### EXERCISE GOAL
Continue the article on UBS's Libor manipulation, starting after the last quoted line.

### EXCERPTED TEXT
UBS’s lies

By Felix Salmon
December 19, 2012

Call me naive, but after the Barclays revelations, I actually thought that I couldn’t be shocked about the extent of Libor manipulation. Boy, was I wrong. I could quote all 40 pages of the FSA notice fining UBS for Libor fraud: this is far, far worse than simply understating UBS’s borrowing costs so as to make investors think the bank was healthy. In fact, a lot of the fraud was designed to move Libor up rather than down: whatever the traders could make the most money manipulating.

The FSA concludes, quite explicitly:

UBS’s misconduct is, although similar in nature, considerably more serious than Barclays’ because it was more widespread within the firm, being exacerbated by the control failings, in particular the inherent conflict of interest in its submission function. More individuals, including Managers and Senior Managers, participated in or knew about the manipulation and there were more instances of individual manipulation, across more currencies. Furthermore, the extent to which UBS colluded with others was significantly greater and involved financial rewards being paid to Broker Firms.

The latter point is key: UBS didn’t just manipulate its own submissions, but actively attempted to manipulate other firms’ submissions as well. And at points the bribery was so explicit as to beggar belief that anybody would ever communicate such things on the record:

If you keep 6s [i.e. the six month JPY LIBOR rate] unchanged today … I will fucking do one humongous deal with you … Like a 50,000 buck deal, whatever … I need you to keep it as low as possible … if you do that …. I’ll pay you, you know, 50,000 dollars, 100,000 dollars… whatever you want.

### SOURCE MATERIAL

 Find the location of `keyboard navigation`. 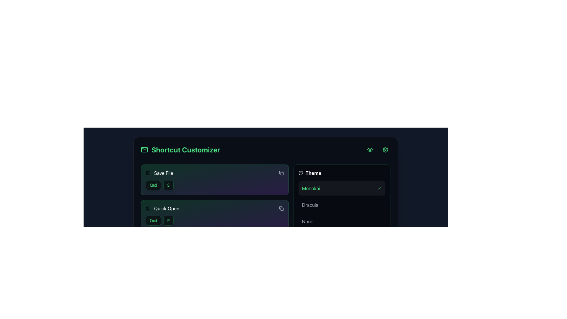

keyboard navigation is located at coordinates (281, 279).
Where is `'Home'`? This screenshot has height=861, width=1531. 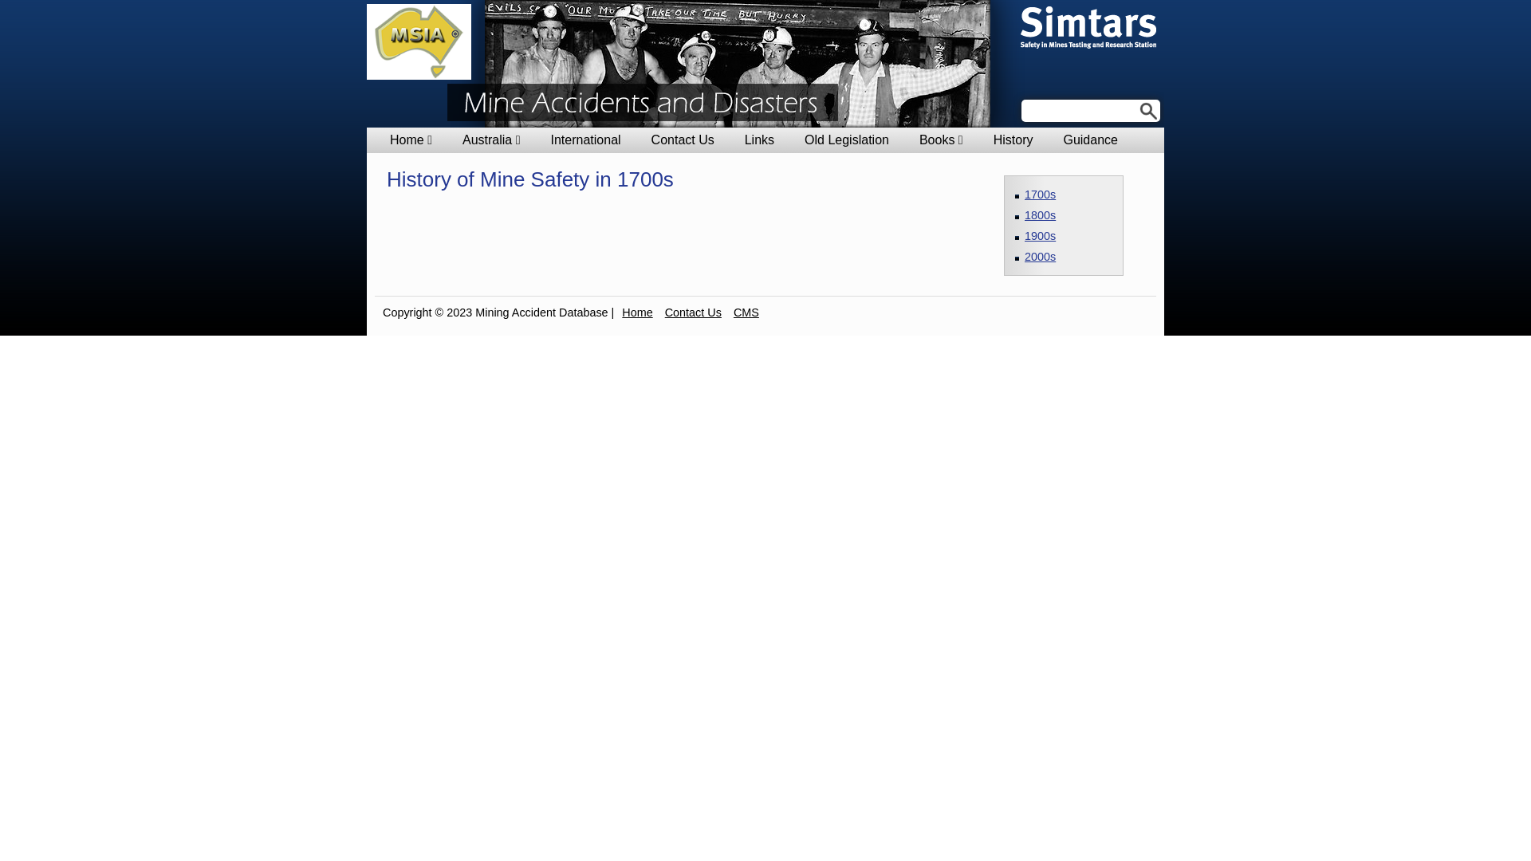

### TASK RESULT
A “50,000 buck deal” here does not mean a $50,000 deal: it means a $50 billion deal. If the broker on such a deal siphons off a fee of 0.0001%, that’s $50,000 right there.

The $1.5 billion that UBS is paying in fines here is enormous, but it’s not remotely enough: if the chairman and CEO of Barclays were forced to resign over much lesser Libor fraud, then we’re going to need to see heads roll at UBS too. And, with any luck, some individual criminal prosecutions of UBS executives, to boot.

That said, UBS has already taken the most drastic action it could: it has basically shut down its entire fixed-income business. That unit made enormous profits when things were going well — but it was staffed by rogue traders, who manipulated Libor rates around the world as a matter of course, and who on top of that contrived to lose mind-boggling amounts of money during the financial crisis.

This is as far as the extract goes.